Monday, February 23, 2015

MORENO VALLEY: Caregiver sentenced for defrauding dying cancer patient

MORENO VALLEY: Caregiver sentenced for defrauding dying cancer patient

Matthew Taylor, a local minister, gets time served plus mandatory supervision in the elder-abuse case, and is ordered to pay almost $200,000 in restitution.


  
 
BY GAIL WESSON / STAFF WRITER

MORENO VALLEY: Caregiver sentenced for defrauding dying cancer patient






CORRECTION: Matthew Taylor is an associate minister in the Moreno Valley First Apostolic Faith Church. Any travel to give religious speeches was not related to his work with the church or the Pentecostal Assemblies of the World, according to Pastor James Belle. Because of incorrect information presented at Taylor's sentencing hearing, his position with the church was incorrect in an earlier version of this story.

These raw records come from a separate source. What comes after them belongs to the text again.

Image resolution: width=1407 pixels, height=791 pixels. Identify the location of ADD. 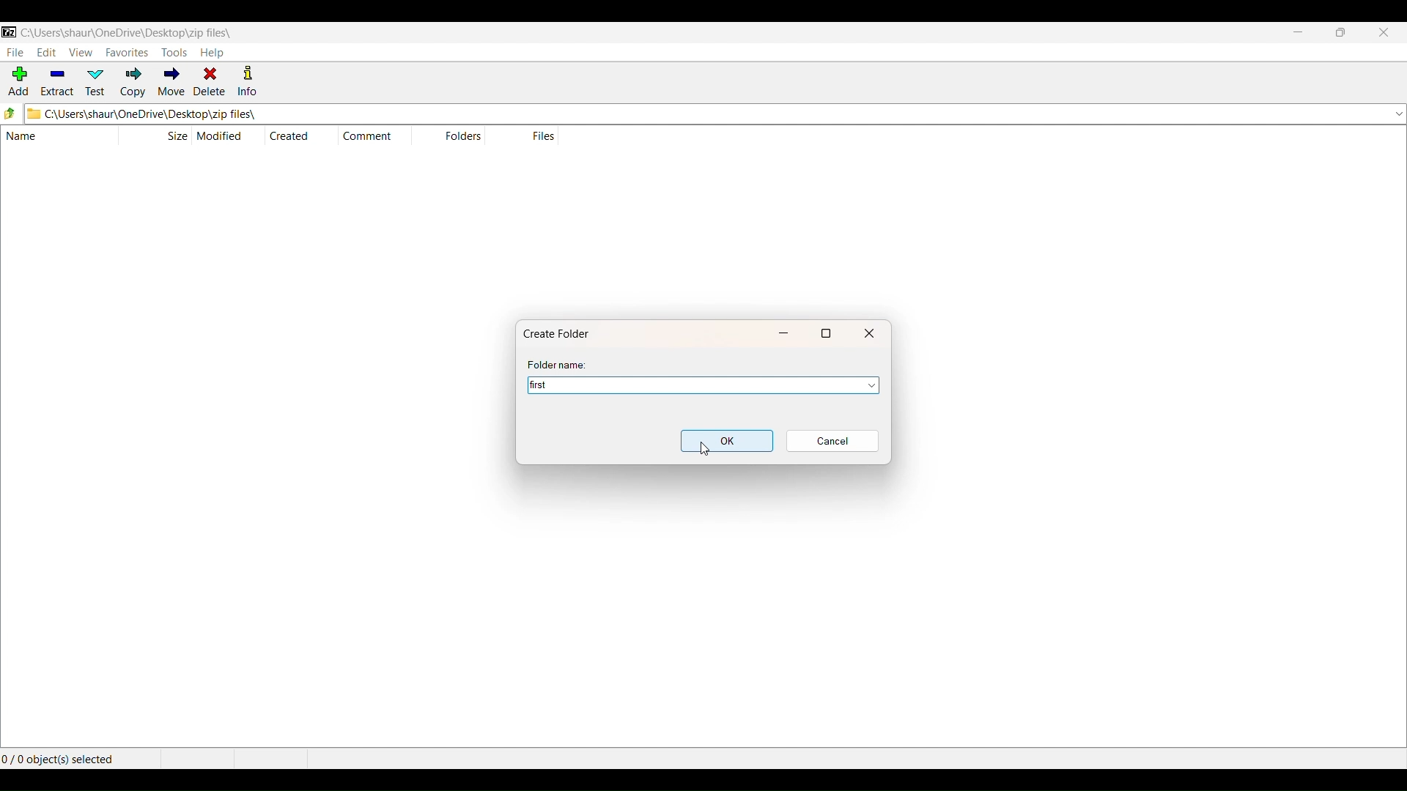
(16, 83).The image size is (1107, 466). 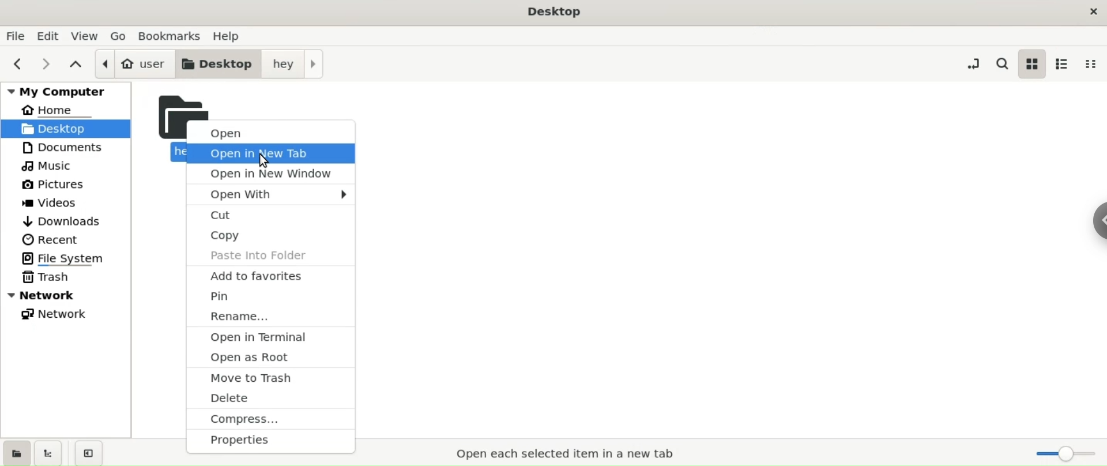 I want to click on delete, so click(x=272, y=398).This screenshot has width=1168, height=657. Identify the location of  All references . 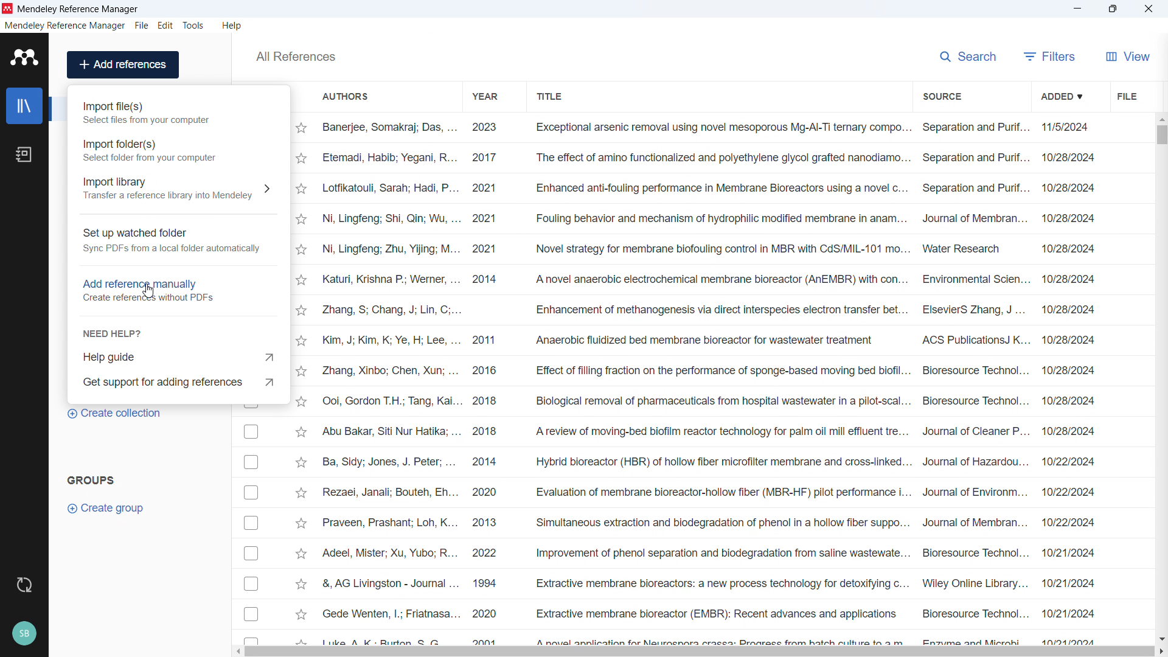
(295, 57).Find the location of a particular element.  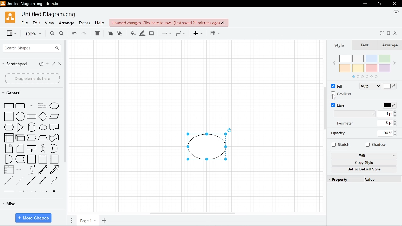

Auto is located at coordinates (371, 86).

Diagnosed with cancer and no longer able to live on his own, 87-year-old Lawrence Fusha needed a caregiver and was introduced in 2011 to Matthew Taylor by a trusted friend.
Within a few months, Fusha was dead and money and property valued at almost $200,000 had been taken.
On Monday, Feb. 2, Taylor, 42, a minister who lives in Moreno Valley, was sentenced in Riverside County Superior Court to 30 days -- which will be fulfulled by time already served in jail --plus two years and 11 months under mandatory supervision.
He pleaded guilty to embezzlement and fraud of an elderly person by a caretaker, and admitted a sentencing enhancement of taking property, according to court records.
“Our concern is that there will be more victims,” said Fusha’s nephew, Denny Smith.
Deputy District Attorney Janet Hasegawa said outside court that Fusha lived with Taylor in Moreno Valley for about two months in 2011, leading up to his final hospitalization at the VA hospital in Loma Linda.
Fusha’s Social Security and pension checks were deposited for three more months into a joint bank account Taylor set up, Hasegawa said.
In March 2011, a Moreno Valley bank employee became suspicious and reported that Fusha was withdrawing large sums of money during a short time period, accompanied by a man later identified as Taylor, according to arrest warrant documentation.
Taylor told a Riverside County Sheriff’s Department investigator that Fusha gave him $150,000 toward the purchase of a home in Perris, but Fusha’s name was not on the deed “as it would tie the property up in probate upon Fusha’s death,” according to the warrant.
Taylor produced powers of attorney documents and a trust signed by Fusha, but a sheriff’s investigator described the elderly man as “mentally incapable to make financial decisions or (grant) power of attorney.”
In an email Tuesday, Taylor said that while Fusha was in his care, he "was not mentally incapable ... I think he made great decisions." Taylor also disputed some of the facts presented in court, including when he met Fusha. He did not respond to a request for more details.
Taylor also said he only pleaded guilty "because I don't trust the system" of going to trial represented by a public defender when he could no longer afford a private attorney. "I did not take any money from Mr Fusha."
In court Monday, Fusha’s nephew, Denny Smith, described how Fusha was known as the “mayor” of his street, Villa Zanita in Altadena, because “he was always doing projects for the neighbors, especially the elderly.”
Taylor is an associate minister in the Moreno Valley First Apostolic Faith Church.
Smith said Taylor’s religious background and meeting him led relatives in Northern California to trust Taylor at first. Smith said now they must live with Taylor’s deceit and “egregious abuse.”
Fusha’s estate has recovered some assets from Taylor in a probate case settlement. The District Attorney’s Office obtained a court order to freeze assets, including proceeds of sale of the Perris home, that will help satisfy $197,669 in restitution.